### What the task requires
Only the lines from the one that contains "Task: Click the number 3 in the nested list" through the last line of the data below should be duplicated, exactly and without pictures.

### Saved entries
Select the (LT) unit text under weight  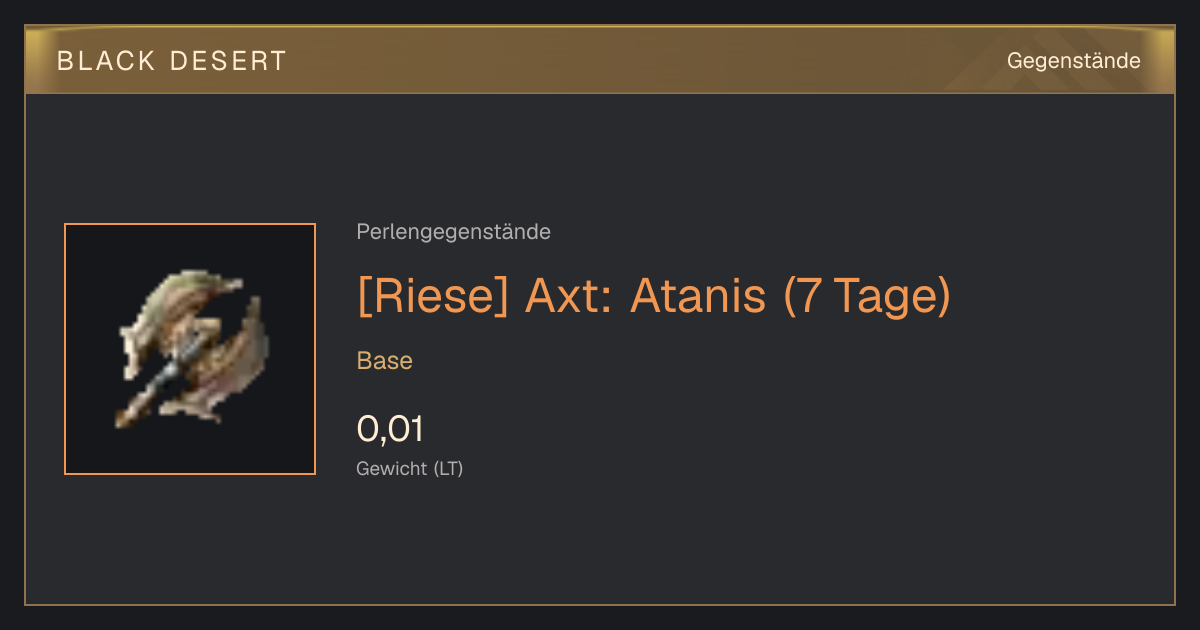(448, 468)
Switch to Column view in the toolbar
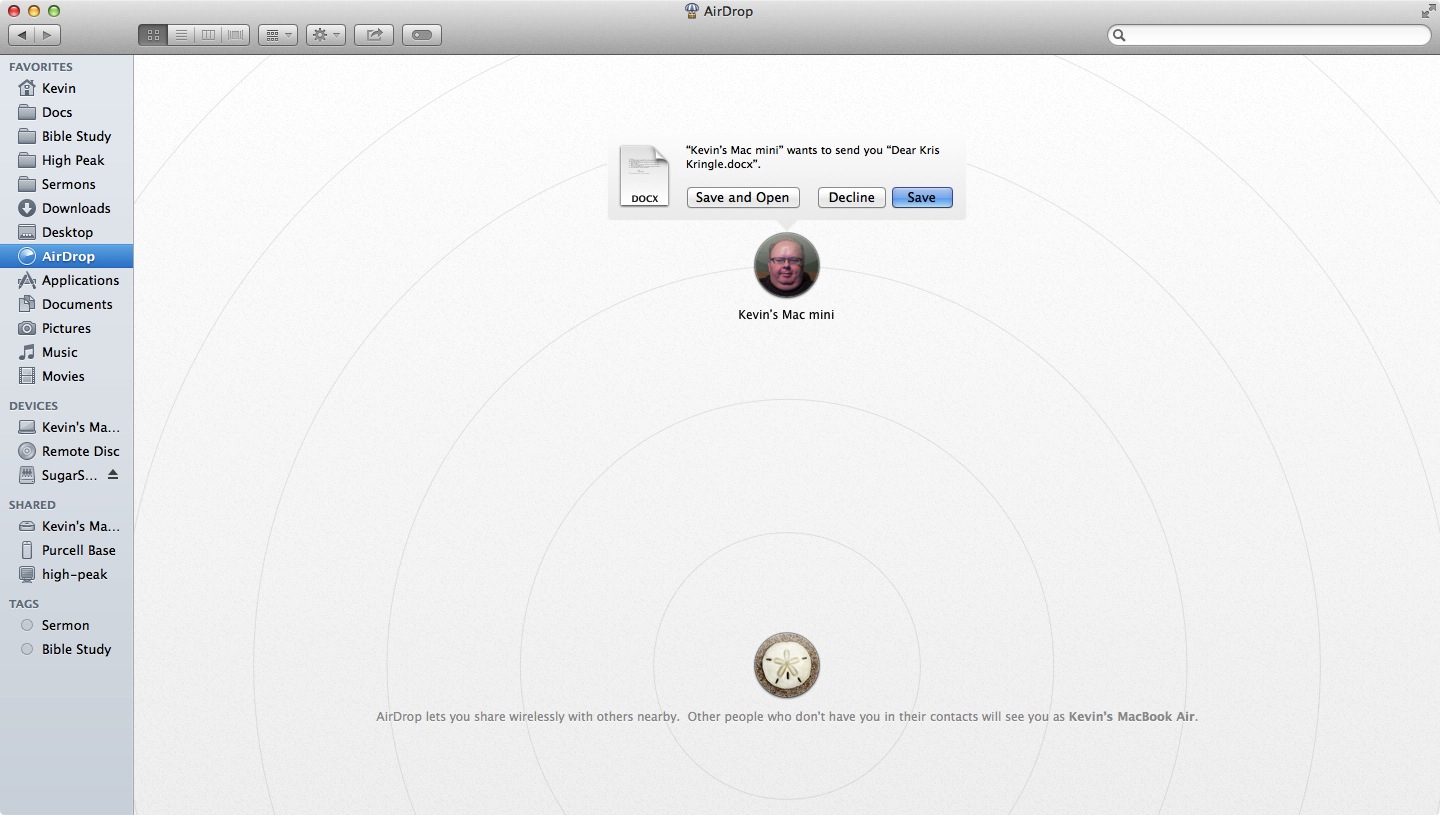 click(x=208, y=34)
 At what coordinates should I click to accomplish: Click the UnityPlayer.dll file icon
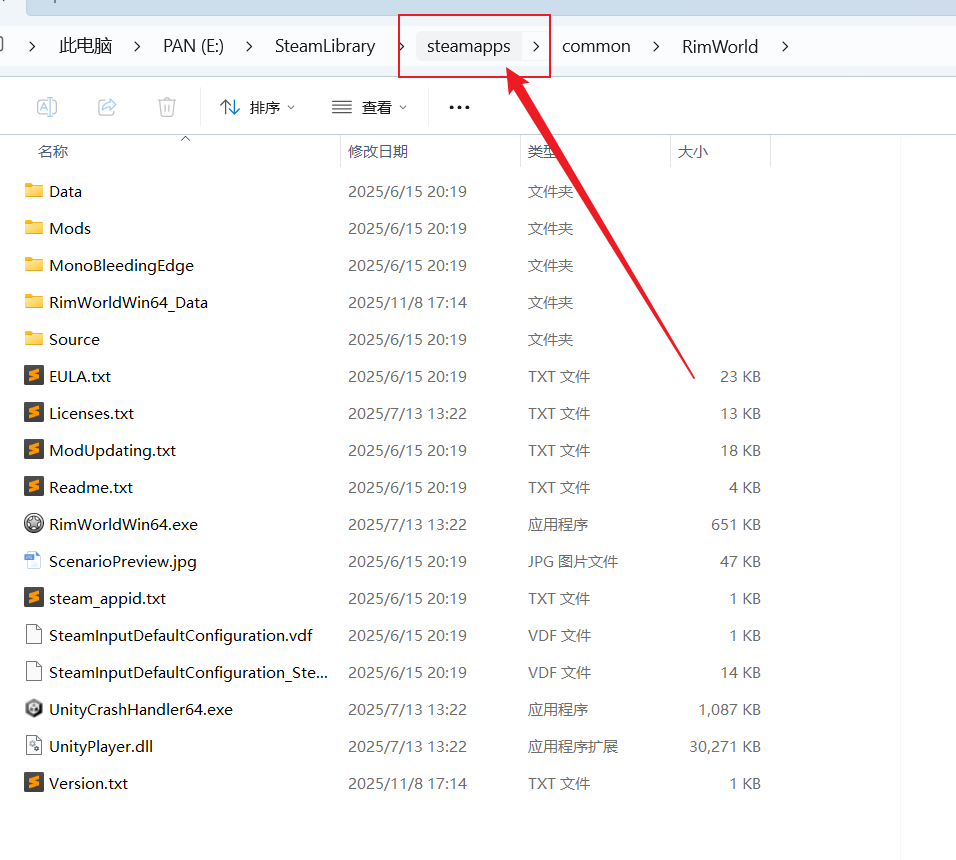point(34,746)
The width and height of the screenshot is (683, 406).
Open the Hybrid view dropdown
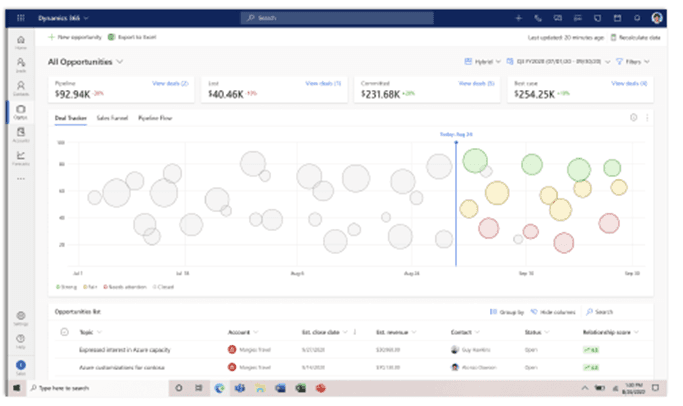click(x=485, y=62)
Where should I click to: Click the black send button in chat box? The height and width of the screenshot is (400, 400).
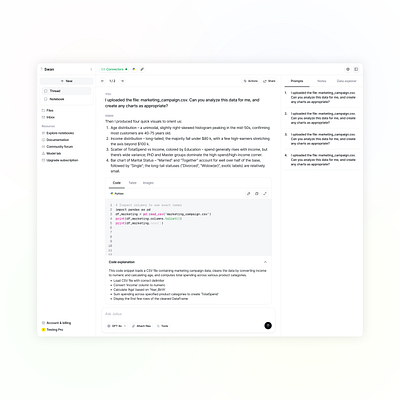pyautogui.click(x=268, y=326)
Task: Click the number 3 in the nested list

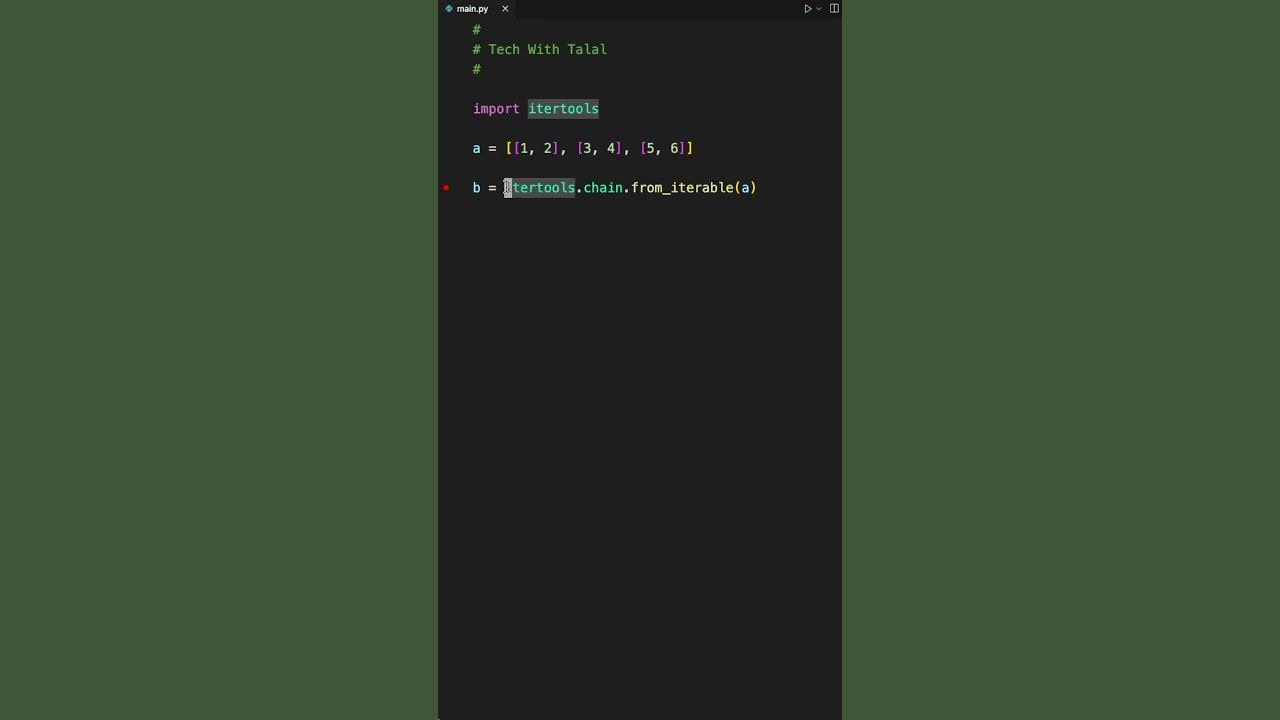Action: 587,148
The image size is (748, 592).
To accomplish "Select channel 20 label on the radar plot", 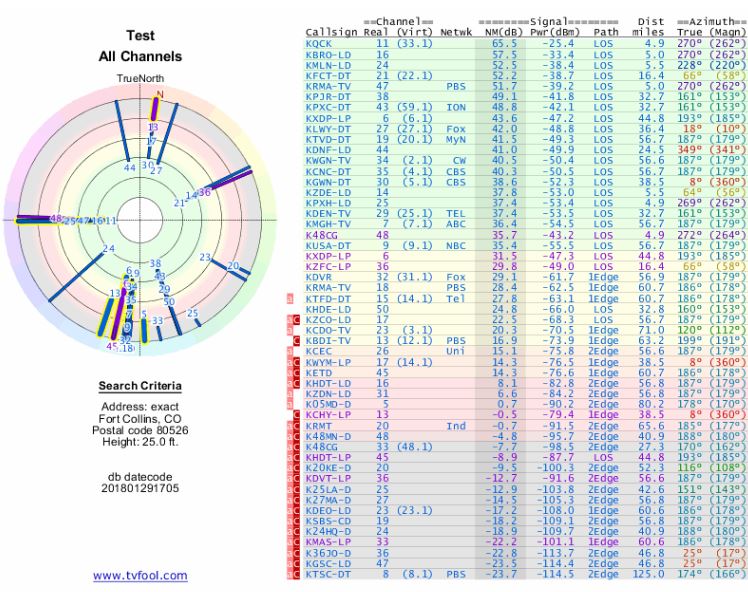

### Result
Task: Click the number 3 in the nested list

Action: 587,148
The image size is (748, 592).
To accomplish "Select channel 20 label on the radar plot", 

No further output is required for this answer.